Шрифт:
— Может, так и есть? Он переживал разрыв?
Алексей Васильевич отмел мое слабое предположение:
— Нет. Я ведь навестил его семью. Дети о нем и думать забыли. Лариса же жаловалась, что Зилов совсем пропал. Говорила про его шашни с кем-то и что любовница выжала из него все деньги. Не похоже было, что здесь таится семейная драма. Знаете, кого Боря мне напомнил, когда я разговаривал с ним? Садовника Миллера, помните, из фильма про Мюнхаузена? Когда Барон Мюнхаузен стал садовником Миллером. Вот такой он был. Ест, смотрит мертво и никаких эмоций. Жуть. Я решил напоить его, иначе не прошибить было. Но вы, наверное, знаете, этот черт пьет и не пьянеет. Я сам уже в хлам, а ему хоть бы что. На следующий день только удалось вытянуть из него про встречу с одноклассницей. Он так это сказал, что я все понял. Стал уговаривать Борю уехать, перебраться ко мне, в Коломну. Обещал ему работу. Отнекивается. Поздно, говорит. Материт Москву и новую жизнь. Я уехал, но взял с него слово, что приедет хотя бы просто в гости. Уже и не надеялся, полгода прошло. Приехал.

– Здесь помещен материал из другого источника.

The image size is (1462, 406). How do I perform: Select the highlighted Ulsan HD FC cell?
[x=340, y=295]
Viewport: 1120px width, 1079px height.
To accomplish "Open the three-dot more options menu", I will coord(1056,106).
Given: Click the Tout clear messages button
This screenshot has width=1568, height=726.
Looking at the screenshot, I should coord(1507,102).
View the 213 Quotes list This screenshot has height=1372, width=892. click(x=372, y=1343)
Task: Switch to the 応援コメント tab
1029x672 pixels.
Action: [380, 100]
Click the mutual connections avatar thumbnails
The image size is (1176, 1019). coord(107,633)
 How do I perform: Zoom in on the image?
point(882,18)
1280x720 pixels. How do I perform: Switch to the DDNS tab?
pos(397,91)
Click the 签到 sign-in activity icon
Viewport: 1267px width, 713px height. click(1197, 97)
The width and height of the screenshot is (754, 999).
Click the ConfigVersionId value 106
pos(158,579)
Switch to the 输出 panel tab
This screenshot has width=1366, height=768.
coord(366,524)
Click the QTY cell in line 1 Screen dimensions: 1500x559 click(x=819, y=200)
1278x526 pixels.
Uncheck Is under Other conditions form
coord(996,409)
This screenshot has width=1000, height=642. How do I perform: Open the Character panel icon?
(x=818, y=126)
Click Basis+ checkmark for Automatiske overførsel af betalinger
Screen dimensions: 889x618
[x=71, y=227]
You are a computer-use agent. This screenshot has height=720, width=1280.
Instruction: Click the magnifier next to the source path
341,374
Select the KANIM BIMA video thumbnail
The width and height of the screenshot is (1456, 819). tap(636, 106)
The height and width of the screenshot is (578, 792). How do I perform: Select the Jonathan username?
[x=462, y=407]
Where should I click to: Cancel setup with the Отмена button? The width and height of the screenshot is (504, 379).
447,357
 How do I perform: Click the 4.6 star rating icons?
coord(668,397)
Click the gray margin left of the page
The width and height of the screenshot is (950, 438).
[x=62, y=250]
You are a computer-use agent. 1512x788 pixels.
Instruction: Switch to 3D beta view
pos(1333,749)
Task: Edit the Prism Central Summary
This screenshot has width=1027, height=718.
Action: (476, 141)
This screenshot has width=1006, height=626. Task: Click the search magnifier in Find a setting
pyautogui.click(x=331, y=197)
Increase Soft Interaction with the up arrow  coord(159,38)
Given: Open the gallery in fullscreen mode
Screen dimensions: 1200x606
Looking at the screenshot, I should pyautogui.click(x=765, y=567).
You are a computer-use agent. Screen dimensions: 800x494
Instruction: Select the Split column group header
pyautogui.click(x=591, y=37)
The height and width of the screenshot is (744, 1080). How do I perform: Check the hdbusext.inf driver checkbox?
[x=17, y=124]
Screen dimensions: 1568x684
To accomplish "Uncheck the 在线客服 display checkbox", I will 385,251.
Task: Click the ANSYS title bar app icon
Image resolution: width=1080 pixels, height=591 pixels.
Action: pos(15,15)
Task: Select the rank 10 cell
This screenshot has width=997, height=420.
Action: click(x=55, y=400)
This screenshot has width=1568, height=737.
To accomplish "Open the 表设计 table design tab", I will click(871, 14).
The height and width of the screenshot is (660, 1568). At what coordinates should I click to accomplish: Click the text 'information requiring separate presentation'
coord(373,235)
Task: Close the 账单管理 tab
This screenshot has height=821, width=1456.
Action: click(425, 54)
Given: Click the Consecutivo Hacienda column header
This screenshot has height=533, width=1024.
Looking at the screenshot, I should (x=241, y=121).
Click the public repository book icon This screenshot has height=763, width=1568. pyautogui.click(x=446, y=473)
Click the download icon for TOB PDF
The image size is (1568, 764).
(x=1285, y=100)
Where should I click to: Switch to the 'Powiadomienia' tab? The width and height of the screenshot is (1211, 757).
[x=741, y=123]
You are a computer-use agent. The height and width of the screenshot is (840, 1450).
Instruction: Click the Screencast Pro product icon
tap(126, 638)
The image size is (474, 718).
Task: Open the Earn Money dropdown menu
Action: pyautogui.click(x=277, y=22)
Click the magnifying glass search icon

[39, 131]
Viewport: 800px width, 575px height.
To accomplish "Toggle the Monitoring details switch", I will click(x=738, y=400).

Швецов оглянулся на спящего и посмотрел, как мать на первенца. Да, подумала я, такая мужская дружба, кажется, уходит в прошлое. Время наступило какое-то не дружественное. Теперь или компаньоны, или любовники. Не модно стало дружить. Молодежь сбивается в стаи, это тоже далеко от идеала дружества, а ведь именно в юности закладываются отношения на всю жизнь. Хотя, возможно, я несправедлива.
— У вас есть семья? — спросила я.
Мне трудно было представить Швецова главой семьи, столько в нем было мальчишеского, свободного. Может, это только казалось при свечах? Он ответил:
— Конечно. Жена и двое детей.
И тут же пошутил:
— Что, не гожусь такой?
Я не поддержала флирта, сразу переведя разговор в иную тональность:
— Давайте соберемся, когда Борис выздоровеет. Вы жену привезете, познакомимся, посидим, может, споем.
На стене висела гитара, я ее увидела сразу, как только в первый раз вошла в комнату, и очень порадовалась.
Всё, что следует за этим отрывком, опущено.